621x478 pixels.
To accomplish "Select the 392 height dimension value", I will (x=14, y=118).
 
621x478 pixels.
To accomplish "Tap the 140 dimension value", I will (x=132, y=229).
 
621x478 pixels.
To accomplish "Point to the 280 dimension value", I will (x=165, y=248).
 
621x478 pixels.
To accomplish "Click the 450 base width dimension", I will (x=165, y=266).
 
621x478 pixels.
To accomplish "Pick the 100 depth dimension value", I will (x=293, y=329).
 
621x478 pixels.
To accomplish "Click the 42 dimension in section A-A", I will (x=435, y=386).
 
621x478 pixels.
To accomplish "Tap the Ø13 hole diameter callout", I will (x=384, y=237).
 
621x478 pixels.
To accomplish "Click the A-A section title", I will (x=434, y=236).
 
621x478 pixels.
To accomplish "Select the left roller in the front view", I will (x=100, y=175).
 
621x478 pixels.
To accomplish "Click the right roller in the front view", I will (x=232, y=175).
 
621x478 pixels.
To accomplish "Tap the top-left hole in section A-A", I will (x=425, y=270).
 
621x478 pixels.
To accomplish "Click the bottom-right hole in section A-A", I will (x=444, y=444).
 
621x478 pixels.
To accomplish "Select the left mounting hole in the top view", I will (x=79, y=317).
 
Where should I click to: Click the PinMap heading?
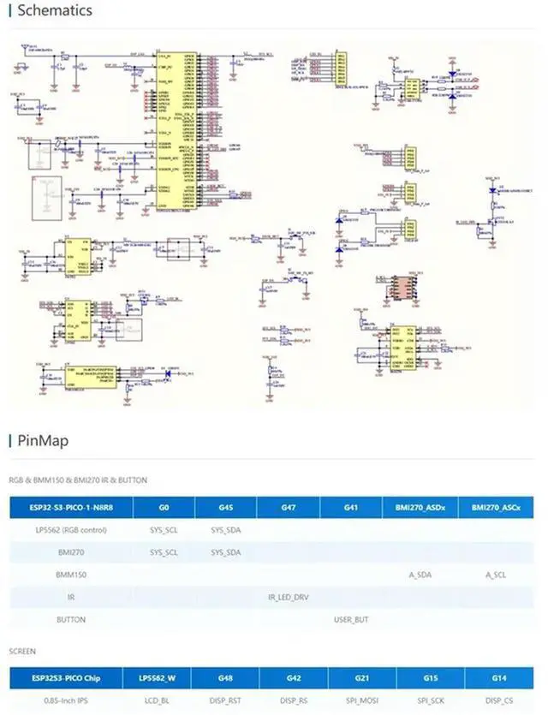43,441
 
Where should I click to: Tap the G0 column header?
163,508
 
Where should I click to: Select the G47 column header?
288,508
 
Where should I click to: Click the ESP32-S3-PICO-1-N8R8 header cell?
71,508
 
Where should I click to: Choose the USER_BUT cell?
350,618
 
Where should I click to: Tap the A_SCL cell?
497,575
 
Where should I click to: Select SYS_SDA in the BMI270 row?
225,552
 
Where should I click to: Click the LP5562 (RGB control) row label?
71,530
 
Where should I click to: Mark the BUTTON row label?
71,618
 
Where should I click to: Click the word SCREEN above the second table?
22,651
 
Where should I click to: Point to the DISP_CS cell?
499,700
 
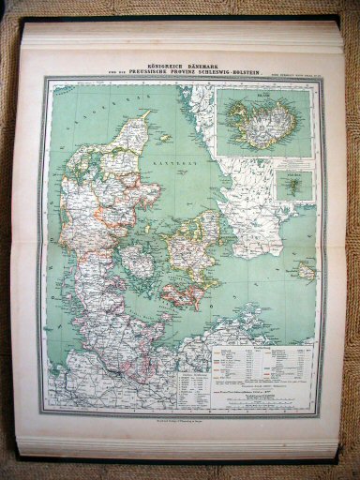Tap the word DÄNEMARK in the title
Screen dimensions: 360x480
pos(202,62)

**TASK DETAILS**
Rewrite the records above as a Markdown table with the columns "No." and "Text", giving each non-blank line its own numbered row. Leave the pictures out.

**RESULT FOR THIS TASK**
| No. | Text |
|---|---|
| 1 | 621x478 pixels. |
| 2 | To accomplish "Select the 392 height dimension value", I will (x=14, y=118). |
| 3 | 621x478 pixels. |
| 4 | To accomplish "Tap the 140 dimension value", I will (x=132, y=229). |
| 5 | 621x478 pixels. |
| 6 | To accomplish "Point to the 280 dimension value", I will (x=165, y=248). |
| 7 | 621x478 pixels. |
| 8 | To accomplish "Click the 450 base width dimension", I will (x=165, y=266). |
| 9 | 621x478 pixels. |
| 10 | To accomplish "Pick the 100 depth dimension value", I will (x=293, y=329). |
| 11 | 621x478 pixels. |
| 12 | To accomplish "Click the 42 dimension in section A-A", I will (x=435, y=386). |
| 13 | 621x478 pixels. |
| 14 | To accomplish "Tap the Ø13 hole diameter callout", I will (x=384, y=237). |
| 15 | 621x478 pixels. |
| 16 | To accomplish "Click the A-A section title", I will (x=434, y=236). |
| 17 | 621x478 pixels. |
| 18 | To accomplish "Select the left roller in the front view", I will (x=100, y=175). |
| 19 | 621x478 pixels. |
| 20 | To accomplish "Click the right roller in the front view", I will (x=232, y=175). |
| 21 | 621x478 pixels. |
| 22 | To accomplish "Tap the top-left hole in section A-A", I will (x=425, y=270). |
| 23 | 621x478 pixels. |
| 24 | To accomplish "Click the bottom-right hole in section A-A", I will (x=444, y=444). |
| 25 | 621x478 pixels. |
| 26 | To accomplish "Select the left mounting hole in the top view", I will (x=79, y=317). |
| 27 | Where should I click to: Click the PinMap heading? |
| 28 | 43,441 |
| 29 | Where should I click to: Tap the G0 column header? |
| 30 | 163,508 |
| 31 | Where should I click to: Select the G47 column header? |
| 32 | 288,508 |
| 33 | Where should I click to: Click the ESP32-S3-PICO-1-N8R8 header cell? |
| 34 | 71,508 |
| 35 | Where should I click to: Choose the USER_BUT cell? |
| 36 | 350,618 |
| 37 | Where should I click to: Tap the A_SCL cell? |
| 38 | 497,575 |
| 39 | Where should I click to: Select SYS_SDA in the BMI270 row? |
| 40 | 225,552 |
| 41 | Where should I click to: Click the LP5562 (RGB control) row label? |
| 42 | 71,530 |
| 43 | Where should I click to: Mark the BUTTON row label? |
| 44 | 71,618 |
| 45 | Where should I click to: Click the word SCREEN above the second table? |
| 46 | 22,651 |
| 47 | Where should I click to: Point to the DISP_CS cell? |
| 48 | 499,700 |
| 49 | Tap the word DÄNEMARK in the title |
| 50 | Screen dimensions: 360x480 |
| 51 | pos(202,62) |